She made it half-way through the speech before she started to cry. I mean, how do you say goodbye to 16 boys you love very much without saying you love them very much. Because you can’t, you know, say that. Not when you’re a soccer coach. You’re supposed to be tough, doling out the laps as punishment for the kids who are goofing off, sending in substitutes for kids who aren’t playing their best and carrying them off when they get injured.

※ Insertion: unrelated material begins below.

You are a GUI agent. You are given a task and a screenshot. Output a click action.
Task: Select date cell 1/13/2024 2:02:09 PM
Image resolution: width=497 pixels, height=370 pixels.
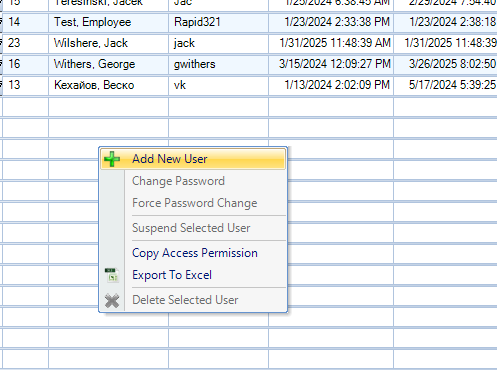(331, 85)
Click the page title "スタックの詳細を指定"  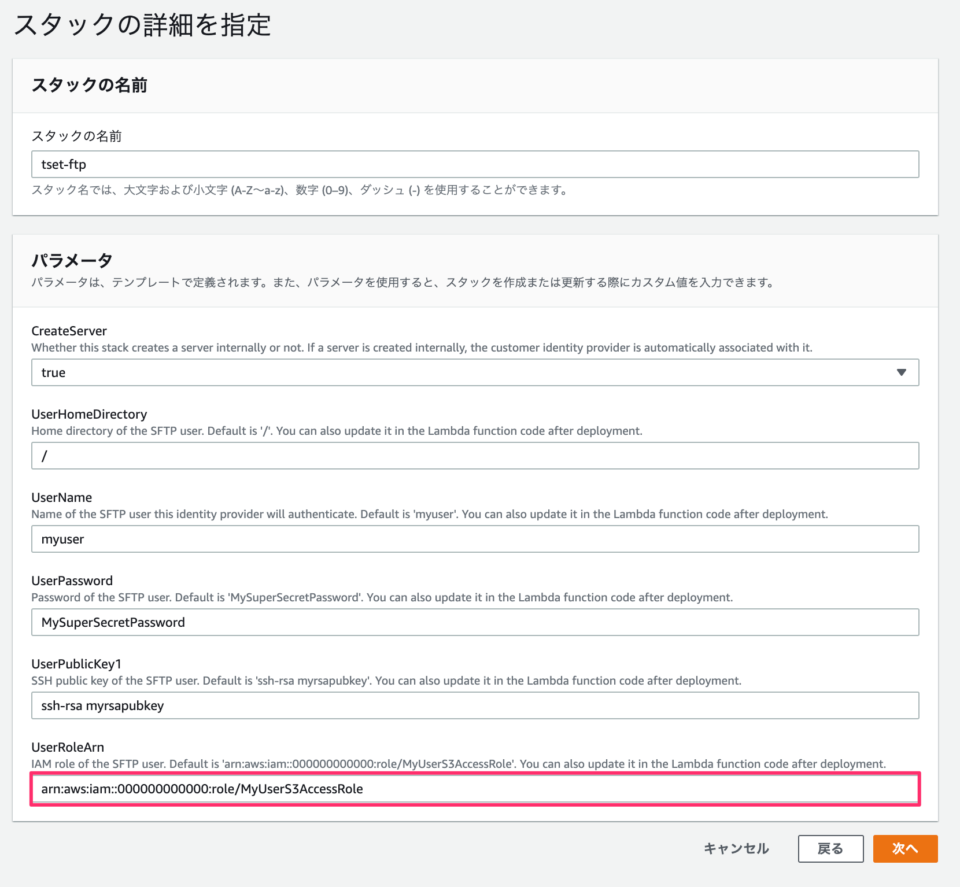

So when the head coach of my son’s soccer team stepped down after the last game of the spring season yesterday afternoon, turning over the team to us, her assistant coaches, she didn’t tell the boys how she felt so much as she showed it. After a brief speech praising their improvement in skills and maturity during her three-year tenure as head coach, Amy pulled out a bag of mini practice balls, each signed by her, and called out each kid one-by-one — ending with her own son — and drop kicked the balls until each kid tracked them down. Then she kicked a brand new game ball — the one we sorely needed several games ago — and sent the assistant coaches out to get it.
This was her passing of the guard, and I’ll bet it was heartbreaking. It was for me, yet I get to keep on coaching the boys. But Amy’s schedule got too busy, her life too complicated to keep up the commitment required to coach a U-11 boys’ travel soccer team — the hours of practice each week, the paperwork, the games, the rain-outs, the politics, the irate opposing coaches, the useless refs, the make-up games an hour away during rush hour traffic from New York City, the bad calls, the approaching thunderstorms.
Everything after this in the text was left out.